Revocable v. Irrevocable Trusts – Video Transcription

Hello. My name is Kyle Krasa and I’m an estate planning attorney in Pacific Grove, California. I’m certified by the state bar of California, as a legal specialist in estate planning trust and probate law. The purpose of this video is to give you general information about an important aspect of estate planning law so that you can be prepared when working with your own attorney. Watching this video does not establish an attorney client relationship. The law is far more complex and nuanced than can be explained in a few short minutes. As a result, before acting on any of the information contained in this video, you should consult a competent attorney who is licensed to practice law in your community. With that understanding, I hope you enjoy my video and you find it informative. Thank you. 
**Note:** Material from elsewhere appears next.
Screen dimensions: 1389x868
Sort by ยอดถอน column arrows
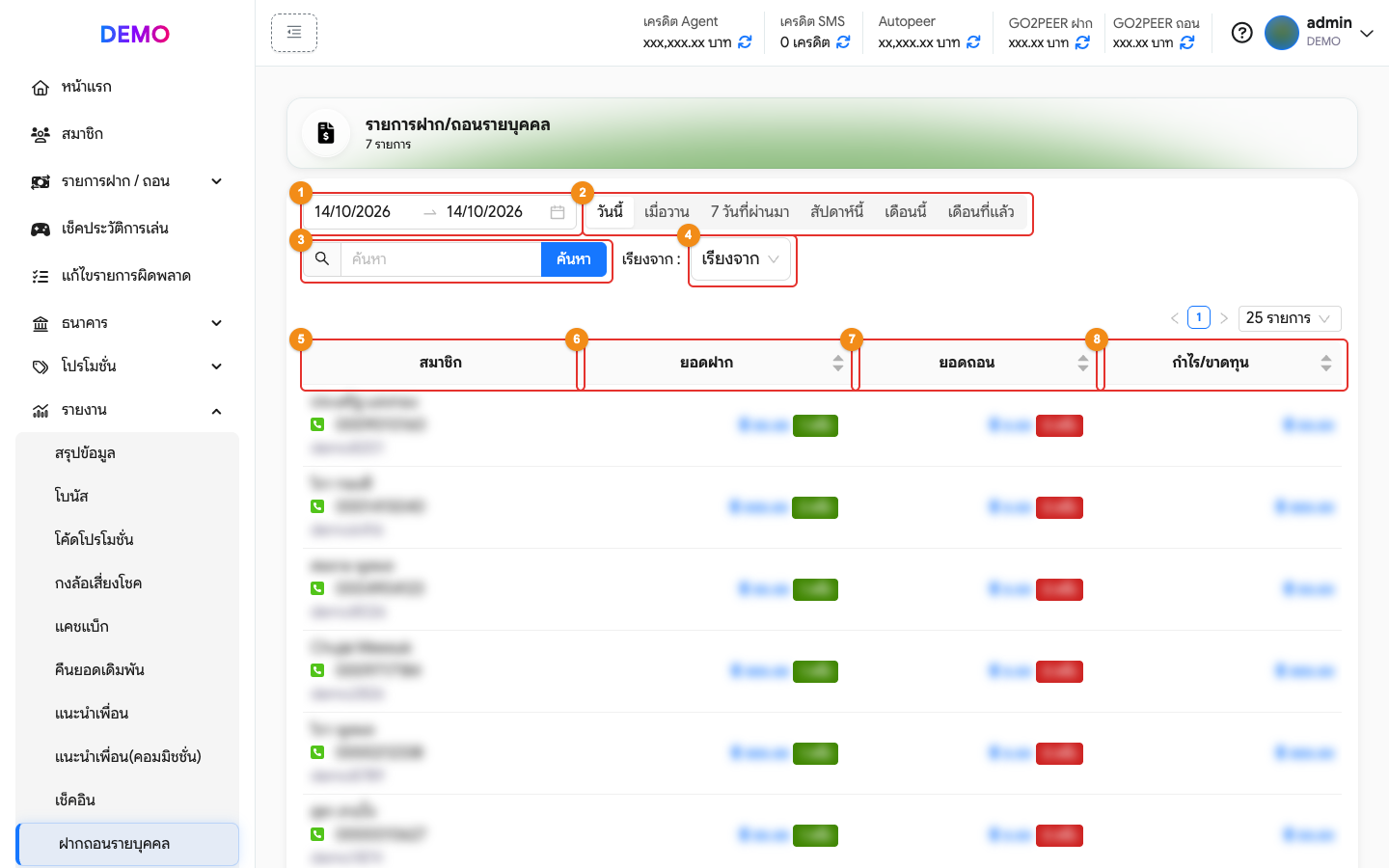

There are two distinct types of trusts: revocable trusts and irrevocable trusts. And the purpose of this video is to give you a general overview of the differences between these two categories of trusts. 

Now, first a revocable trust. A revocable trust, you can change or cancel the trust anytime you want. So nothing is set in stone with a revocable trust. With an irrevocable trust you can’t – and I’m going to put in here with a star – you can’t easily change or revoke or cancel an irrevocable trust. You can still do it under certain circumstances, but you have to find an exception. There actually are quite a few exceptions, so there are ways to change or cancel an irrevocable trust, but it’s just not as easy and as simple as a revocable trust. 

Now with a revocable trust, the Tax ID number is going to be the trust-maker’s, Social Security Number. With an irrevocable trust most of the time – I’ll put another star here – but most of the time you’re going to get a separate Tax ID Number or Employer Identification Number for the trust. So the trust is going to have its own taxpayer identification number whereas a revocable trust will have the trust-maker’s social security number. 

With a revocable trust typically the income earned on the revocable trust is going to be reported on the trust-maker’s, personal tax return, whereas with an irrevocable trust, and again, most of the time the income is going to be reported on a special trust tax return at 1041, a federal tax return. 

With a revocable trust, the person creating the trust has complete control over the trust assets, can do whatever they want. With an irrevocable trust, the control is limited to the instructions of the trust itself. So there are limitations on what can be done. 

Now, what are some reasons for doing a revocable trust? Well, the main reason with a revocable trust is basic estate planning. The idea behind the revocable trust is that you want to make sure that there’s an efficient mechanism for the management and distribution of your assets in the event of your incapacity and upon your death while avoiding court intervention, whenever possible. Right? So you want to create a streamlined, a simple procedure for managing your assets in the event of your incapacity or death. While you’re living, you still want to have complete control of your assets, and you want to be able to change your mind about what the estate plan says. Maybe you want to change the beneficiaries or change the conditions that you put on there or change the trustees. So you still want to have complete control of your assets. You’re just planning for the future. You’re planning for the possibility of your incapacity or death. 

With an irrevocable trust – why would you want to create an irrevocable trust while you’re still living? Well, there are certain reasons. There are certain, gift and estate tax reasons to form an irrevocable trust. You might want to try to lower the size of your estate by making certain gifts. And you can take advantage of certain tax planning opportunities by putting it into an irrevocable trust rather than just gifting it to the beneficiaries directly. You might want to take advantage of some income tax planning as well. And you might want to give your beneficiary some asset protection or divorce protection. So an irrevocable trust can provide for those kinds of protections as well whereas your revocable trust won’t. 

Now, one thing that’s interesting is that even though there are all these separate and distinct possibilities and revocable trusts are typically your more basic and foundational type of estate planning, this is more applicable to the vast majority of clients and an irrevocable trust is typically more advanced planning when it comes to taxation. Sometimes it could be for Medicaid eligibility, for asset protection, but inevitably every revocable trust will convert into an irrevocable trust once the trust-maker passes away. And that makes sense. And if you think about it, you have a trust it’s revocable. You can change your mind. If you get mad at the beneficiaries, you can write them out. You can add new people, you can change the conditions, but once you pass away, you want to make sure that your wishes are carried out. So at that point, your wishes become solidified and your successor trustee, who’s managing it, can’t change the material terms of your trust. And so then all of these aspects of the irrevocable trust will apply at that point, we’ll have to switch to tax ID number from your social security number to a new tax ID number. We’ll have to switch the tax return. So until the trust gets distributed to the beneficiaries, there’s going to have to be a separate tax return filed for the trust assets. The trustee can’t just change the provisions and say, I’m going to change the beneficiaries. They have to follow what your instructions were. 

So I hope this gives you a good kind of general overview about the difference between a revocable trust and an irrevocable trust and why you might do one trust or the other.

I hope you enjoyed watching my video. As I mentioned at the beginning, this is not intended to be a substitute for proper legal counsel. Before acting on any of the information contained in this video, you should consult a competent attorney who is licensed to practice law in your community. Thank you.